During the inspection we spoke the principal dentist and the trainee dental nurses. We looked at practice policies and procedures and other records about how the service is managed.

The practice is open between 9am and 5.30pm on Mondays to Fridays.

Our key findings were:

  • The practice was clean and well maintained.
  • The practice had thorough staff recruitment procedures.
  • The clinical staff provided patients’ care and treatment in line with current guidelines.
  • Staff treated patients with dignity and respect and took care to protect their privacy and personal information.
  • The appointment system met patients’ needs.
  • The practice asked staff and patients for feedback about the services they provided.
  • The practice dealt with complaints positively and efficiently.
  • The practice had limited arrangements to report, investigate, respond and learn from accidents, incidents and significant events.
  • There were limited arrangements to protect patients and staff from accidental exposure to substances which may be hazardous to health such as cleaning and other materials.
  • The practice had safeguarding processes and procedures. However staff had not undertaken training and staff were unclear about their responsibilities for safeguarding adults and children.
  • The practice had infection control procedures which reflected published guidance. However there were limited systems for quality assurance of these procedures in line with published guidance.
  • Staff did not know how to deal with emergencies or the proper use and storage of some emergency equipment.
  • The practice had some systems to help them assess and manage risk.
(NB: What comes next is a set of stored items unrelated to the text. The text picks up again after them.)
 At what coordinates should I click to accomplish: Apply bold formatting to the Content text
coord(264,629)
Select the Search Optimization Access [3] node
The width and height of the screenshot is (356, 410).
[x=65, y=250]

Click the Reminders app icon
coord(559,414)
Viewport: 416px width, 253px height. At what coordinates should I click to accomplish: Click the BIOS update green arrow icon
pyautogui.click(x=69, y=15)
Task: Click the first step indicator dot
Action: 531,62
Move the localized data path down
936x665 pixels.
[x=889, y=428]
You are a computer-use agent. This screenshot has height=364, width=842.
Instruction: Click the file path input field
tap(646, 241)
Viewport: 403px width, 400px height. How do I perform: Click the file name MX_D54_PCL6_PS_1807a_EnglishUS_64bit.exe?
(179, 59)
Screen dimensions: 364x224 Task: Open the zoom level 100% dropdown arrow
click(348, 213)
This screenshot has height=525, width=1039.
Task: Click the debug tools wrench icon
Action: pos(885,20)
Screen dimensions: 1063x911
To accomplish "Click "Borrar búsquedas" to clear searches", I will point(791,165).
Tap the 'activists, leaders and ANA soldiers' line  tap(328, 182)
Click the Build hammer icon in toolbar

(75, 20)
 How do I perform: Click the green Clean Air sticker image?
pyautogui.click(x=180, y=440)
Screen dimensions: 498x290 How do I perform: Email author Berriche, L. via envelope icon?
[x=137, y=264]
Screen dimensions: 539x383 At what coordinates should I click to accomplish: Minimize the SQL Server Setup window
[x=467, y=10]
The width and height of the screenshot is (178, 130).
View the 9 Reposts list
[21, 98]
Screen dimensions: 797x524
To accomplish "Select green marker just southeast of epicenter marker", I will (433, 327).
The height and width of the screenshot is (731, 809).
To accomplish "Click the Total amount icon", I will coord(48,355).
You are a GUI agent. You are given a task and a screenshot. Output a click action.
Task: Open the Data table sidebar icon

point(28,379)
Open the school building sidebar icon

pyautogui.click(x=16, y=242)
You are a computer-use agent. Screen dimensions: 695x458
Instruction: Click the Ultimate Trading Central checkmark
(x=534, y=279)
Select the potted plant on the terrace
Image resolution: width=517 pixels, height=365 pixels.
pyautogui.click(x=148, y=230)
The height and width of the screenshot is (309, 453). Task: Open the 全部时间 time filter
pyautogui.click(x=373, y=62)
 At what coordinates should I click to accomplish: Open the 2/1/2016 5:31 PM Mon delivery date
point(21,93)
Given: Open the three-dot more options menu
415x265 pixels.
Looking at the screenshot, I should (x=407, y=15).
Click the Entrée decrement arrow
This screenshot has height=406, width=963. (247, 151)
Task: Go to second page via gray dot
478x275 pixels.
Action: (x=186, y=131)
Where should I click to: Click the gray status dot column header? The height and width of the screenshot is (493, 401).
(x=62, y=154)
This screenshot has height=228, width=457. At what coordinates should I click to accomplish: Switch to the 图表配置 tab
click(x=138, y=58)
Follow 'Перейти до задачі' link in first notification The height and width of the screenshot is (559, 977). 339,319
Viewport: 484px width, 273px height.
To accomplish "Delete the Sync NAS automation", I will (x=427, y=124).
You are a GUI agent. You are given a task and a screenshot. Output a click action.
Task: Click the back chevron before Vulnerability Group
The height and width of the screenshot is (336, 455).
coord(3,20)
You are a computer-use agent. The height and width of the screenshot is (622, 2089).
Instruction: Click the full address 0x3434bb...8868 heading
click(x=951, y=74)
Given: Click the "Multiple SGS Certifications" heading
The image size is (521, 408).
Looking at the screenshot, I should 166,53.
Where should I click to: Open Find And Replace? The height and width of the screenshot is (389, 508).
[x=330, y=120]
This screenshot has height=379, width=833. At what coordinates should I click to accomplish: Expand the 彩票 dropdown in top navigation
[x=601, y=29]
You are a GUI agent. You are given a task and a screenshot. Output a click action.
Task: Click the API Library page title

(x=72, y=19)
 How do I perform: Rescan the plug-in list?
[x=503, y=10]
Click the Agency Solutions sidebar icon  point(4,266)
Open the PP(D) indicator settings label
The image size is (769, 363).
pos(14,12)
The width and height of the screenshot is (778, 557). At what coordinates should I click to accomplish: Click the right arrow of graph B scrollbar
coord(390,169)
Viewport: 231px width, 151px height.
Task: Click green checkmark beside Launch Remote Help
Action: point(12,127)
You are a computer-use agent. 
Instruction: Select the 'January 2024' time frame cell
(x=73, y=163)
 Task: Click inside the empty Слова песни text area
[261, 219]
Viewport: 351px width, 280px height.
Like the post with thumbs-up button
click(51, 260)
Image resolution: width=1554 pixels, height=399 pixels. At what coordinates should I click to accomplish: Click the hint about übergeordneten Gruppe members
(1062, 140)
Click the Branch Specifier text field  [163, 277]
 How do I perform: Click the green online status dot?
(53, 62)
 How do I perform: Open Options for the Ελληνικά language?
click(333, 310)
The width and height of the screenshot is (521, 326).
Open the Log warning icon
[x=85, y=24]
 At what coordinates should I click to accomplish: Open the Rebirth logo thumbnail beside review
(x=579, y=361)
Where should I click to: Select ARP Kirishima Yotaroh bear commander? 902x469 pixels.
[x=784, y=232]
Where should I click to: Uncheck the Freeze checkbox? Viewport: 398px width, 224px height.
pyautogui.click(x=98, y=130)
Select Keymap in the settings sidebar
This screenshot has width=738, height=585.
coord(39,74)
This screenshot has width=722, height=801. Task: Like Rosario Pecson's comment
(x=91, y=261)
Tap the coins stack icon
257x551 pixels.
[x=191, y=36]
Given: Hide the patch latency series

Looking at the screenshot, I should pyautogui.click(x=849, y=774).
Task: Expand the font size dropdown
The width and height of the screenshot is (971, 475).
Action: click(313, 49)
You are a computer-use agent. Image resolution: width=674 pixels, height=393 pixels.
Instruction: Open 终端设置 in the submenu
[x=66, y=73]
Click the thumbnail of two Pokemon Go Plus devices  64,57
However these were not always consistent or in line with current guidance and legislation.

We identified regulations the provider was not meeting.

They must:

  • Establish effective systems and processes to ensure good governance in accordance with the fundamental standards of care.

  • Ensure persons employed in the provision of the regulated activity receive the appropriate support, training, professional development, supervision and appraisal necessary to enable them to carry out the duties.

Full details of the regulations the provider was not meeting are at the end of this report.

There were areas where the provider could make improvements. They should:

  • Review the practice’s sharps procedures and ensure the practice is in compliance with the Health and Safety (Sharp Instruments in Healthcare) Regulations 2013.
  • Review the practice’s audit protocols to ensure infection control audits are undertaken at regular intervals and where applicable learning points are documented and shared with all relevant staff.
  • Review the systems for checking and monitoring equipment taking into account current national guidance and ensure that all equipment is well maintained.
  • Review the protocols and procedures for use of X-ray equipment taking into account Guidance Notes for Dental Practitioners on the Safe Use of X-ray Equipment.
  • Review staff awareness of the requirements of the Mental Capacity Act (MCA) 2005 and ensure all staff are aware of their responsibilities under the Act as it relates to their role.

Inspection carried out on 27 March 2012

During a routine inspection

People we spoke with expressed satisfaction with the service. Comments included, “It is brilliant.” and “It is the best dentist I have ever been to.” We were told that the appointment system works well, and people can get an appointment quickly, at a time of their choosing. People said that treatments and any costs were always clearly explained to them by the dentist.